In May of this year, the Egyptian Ministry of the Interior accidentally leaked an internal memo proposing a ban on all press coverage of the Regeni case.
It is unclear whether Regeni’s arrest was planned, or the result of a random sweep, but once they had him in custody, Egyptian authorities would have been quick to realise that they already had a file on him. “There is no question that he would have been monitored,” said Marie Duboc, a French scholar who now teaches at the University of Tübingen, in Germany. Like Regeni, she has studied Egyptian labour unions. “Even historical research that would seem harmless to any outsider, is still extremely sensitive in Egypt.”
Independent labour unions are a particularly sensitive topic in Egypt under the Sisi government, because unions were seen as a key galvanising force in the 2011 revolution. Traditionally, labour unions were government-run – more a means of controlling workers than representing their interests. The first independent trade union was formed in 2009, but the movement truly took flight after Tahrir Square. A thousand independent labour unions sprouted up after the fall of Mubarak and, within days of the 2011 revolution, the first federation of independent unions was formed. Many democracy advocates in and outside Egypt, including Giulio Regeni and his Cambridge supervisor, the Egyptian political scientist Maha Abdelrahman, regarded the independent trade union movement as a positive development, with the potential to strengthen civil society, democratic participation and workers’ rights – all things that seem threatening to a military regime determined to repress autonomous sources of power.
On 11 December, six weeks before he disappeared, Regeni attended a public meeting of the independent unions. He was impressed by their combative energy and wrote an enthusiastic article about it, together with a friend, which they published (in Italian) under a pseudonym. But something disconcerting happened at the meeting: although Regeni sat to the side and was not on the roster of speakers, a woman in a headscarf came over and photographed him. Regeni was shaken and told several friends about it. It was the first sign that he might be being watched.
Regeni’s particular area of research was a nascent independent union of street vendors, a large group that was difficult to control and a cause of considerable concern to the government. Egypt has an estimated five million street vendors, who sell everything from snacks and drinks to cheap clothes and kitchen utensils. In a country of 80 to 90 million people, as many as a quarter of Egyptian families depend to some degree on the income of a street vendor.
# # # # #
• _To do_
A. In the passage on the Regeni case, in what year was Egypt's first independent trade union formed?
B. Please mark each statement yes or no according to the passage on the Regeni case, and quote the words from the passage that decide it: (i) Regeni was on the roster of speakers at the 11 December meeting of the independent unions. (ii) Egypt has an estimated five million street vendors. (iii) Regeni and his friend published their article about the meeting under their own names.

• _Source data_
# # # # #
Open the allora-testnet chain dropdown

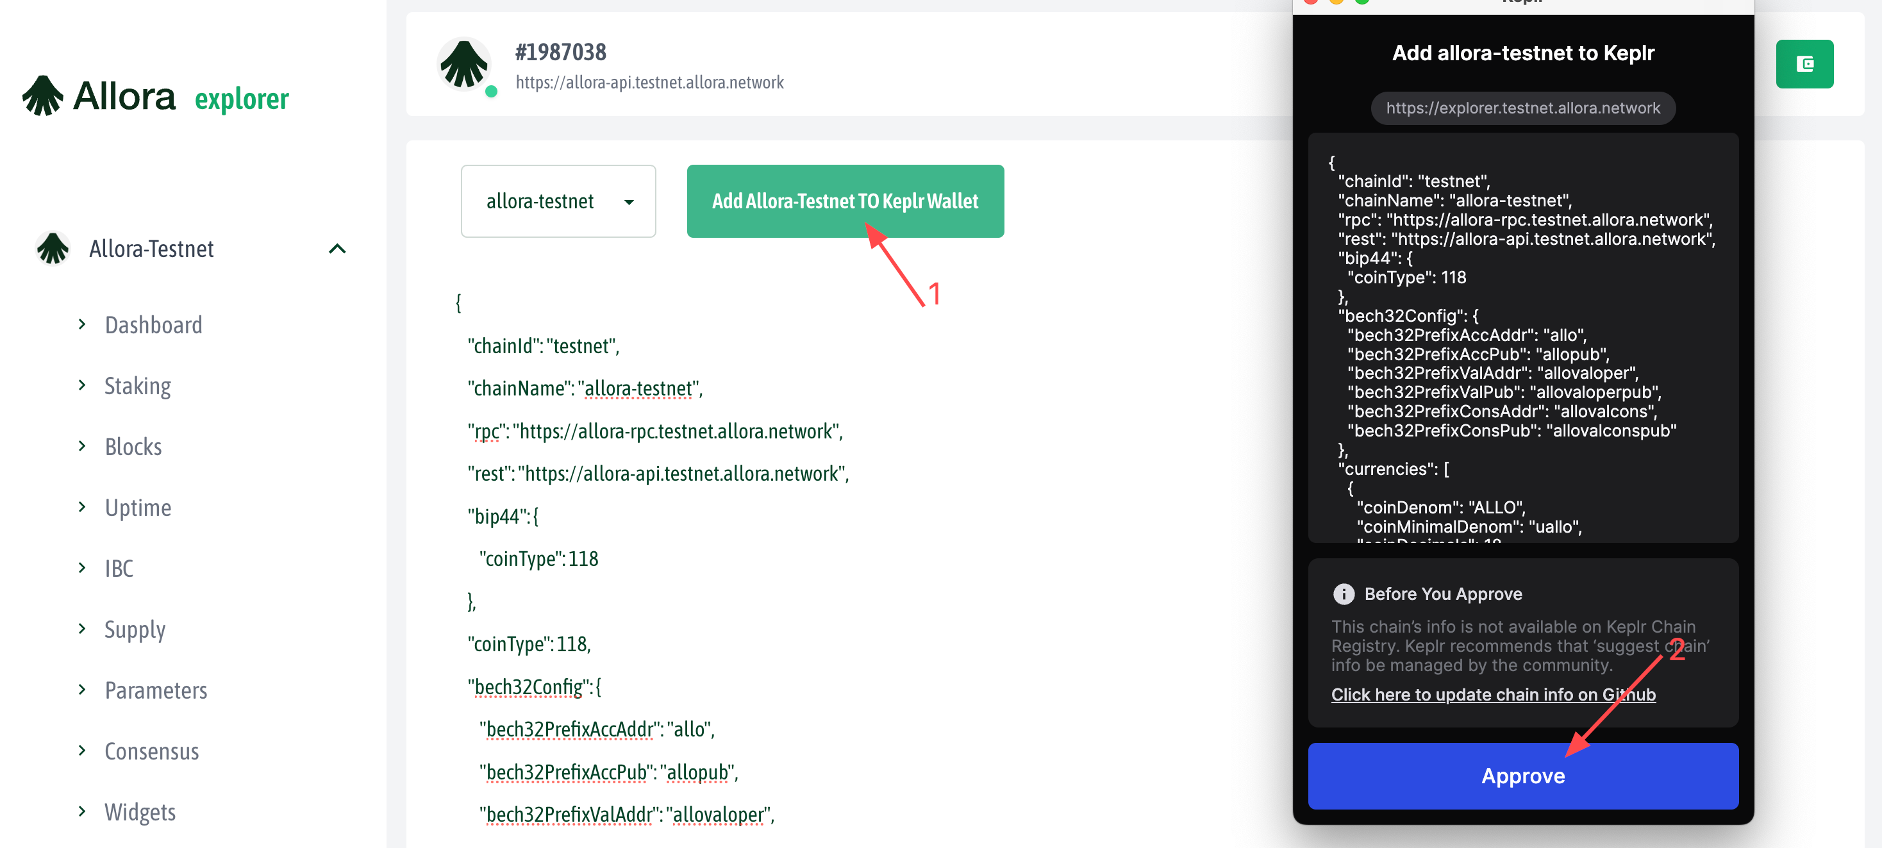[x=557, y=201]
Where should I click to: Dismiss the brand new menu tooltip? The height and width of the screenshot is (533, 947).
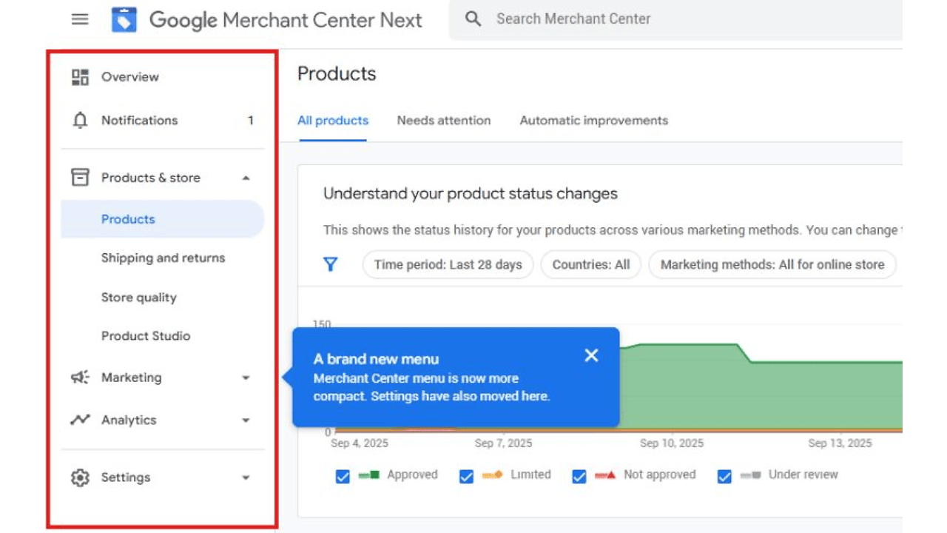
# # # # #
• _Completed exercise_
A. In 2009.

B.
(i) No: "although Regeni sat to the side and was not on the roster of speakers"
(ii) Yes: "Egypt has an estimated five million street vendors"
(iii) No: "which they published (in Italian) under a pseudonym"